She must be torn to pieces with nervous terror, such terror as probably agitated trembling brides for the first few hours after leaving the parental roof, and in deep and intense sympathy her husband gently touched the tiny gloved hand lying on her lap.

He wished to see her whole face, not a section of pink cheek.

She moved her head abruptly, and presented to him not tears and dejection, but a pouting mouth and a frowning brow. Her agitation was gone. She was worrying over some other matter.

“What’s wrong with you?” he asked, wonderingly.

She favoured him with one of her indignant stares.

“That woman is not my mother, why don’t you tell me who she is?”

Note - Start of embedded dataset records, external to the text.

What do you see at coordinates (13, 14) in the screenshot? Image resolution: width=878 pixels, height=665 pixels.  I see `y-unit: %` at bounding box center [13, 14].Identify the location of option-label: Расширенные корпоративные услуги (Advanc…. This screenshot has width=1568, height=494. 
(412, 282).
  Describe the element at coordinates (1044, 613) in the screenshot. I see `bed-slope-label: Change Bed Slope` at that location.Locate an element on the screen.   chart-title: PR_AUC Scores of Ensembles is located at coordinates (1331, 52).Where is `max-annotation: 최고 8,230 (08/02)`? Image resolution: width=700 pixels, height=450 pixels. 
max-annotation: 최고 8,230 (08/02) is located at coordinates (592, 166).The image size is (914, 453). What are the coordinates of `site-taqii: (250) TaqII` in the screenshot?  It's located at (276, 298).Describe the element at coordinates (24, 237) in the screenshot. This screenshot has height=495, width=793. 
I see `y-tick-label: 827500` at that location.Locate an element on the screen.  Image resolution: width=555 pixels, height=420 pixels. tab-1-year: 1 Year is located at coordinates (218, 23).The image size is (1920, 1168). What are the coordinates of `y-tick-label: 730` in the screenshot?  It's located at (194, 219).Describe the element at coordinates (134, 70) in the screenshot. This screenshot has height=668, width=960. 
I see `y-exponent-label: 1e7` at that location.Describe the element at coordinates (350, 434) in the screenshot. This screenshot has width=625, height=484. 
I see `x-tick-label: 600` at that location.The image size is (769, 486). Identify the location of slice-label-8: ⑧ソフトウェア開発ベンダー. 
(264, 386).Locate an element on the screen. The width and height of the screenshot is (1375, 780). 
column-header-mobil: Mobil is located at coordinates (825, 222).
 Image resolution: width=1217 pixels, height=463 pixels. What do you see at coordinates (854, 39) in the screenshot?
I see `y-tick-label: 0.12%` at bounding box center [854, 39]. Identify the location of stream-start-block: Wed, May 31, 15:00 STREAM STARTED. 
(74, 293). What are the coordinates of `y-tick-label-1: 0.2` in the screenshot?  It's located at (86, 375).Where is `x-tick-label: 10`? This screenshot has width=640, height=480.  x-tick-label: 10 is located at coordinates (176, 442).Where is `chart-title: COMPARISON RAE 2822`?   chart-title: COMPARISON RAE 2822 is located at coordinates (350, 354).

Captain Fordyce was aghast. Then he looked over his shoulder. He was afraid the man behind had heard her low, wrathful tones. Where in the name of all that was wonderful had she picked up this information? He opened his mouth to speak, then closed it feebly; he must have time to think over this statement, and make up his mind what to answer her; so with an incoherent excuse he left her, and hurried in the direction of the smoking-car.

Before they reached Boston he was again beside her; but he made no effort at conversation, and as if she had forgotten her remark to him, she occupied herself by an animated observation of everything about her. She was intensely interested, intensely pleased, and watched his every movement like a delighted little cat.

“Are we going to stop, already?” she exclaimed, when their carriage, after lumbering through street after street, pulled up in front of a hotel.

He drew out his watch. “I can give you two hours before the Merrimac claims me, but you had better have something to eat first.”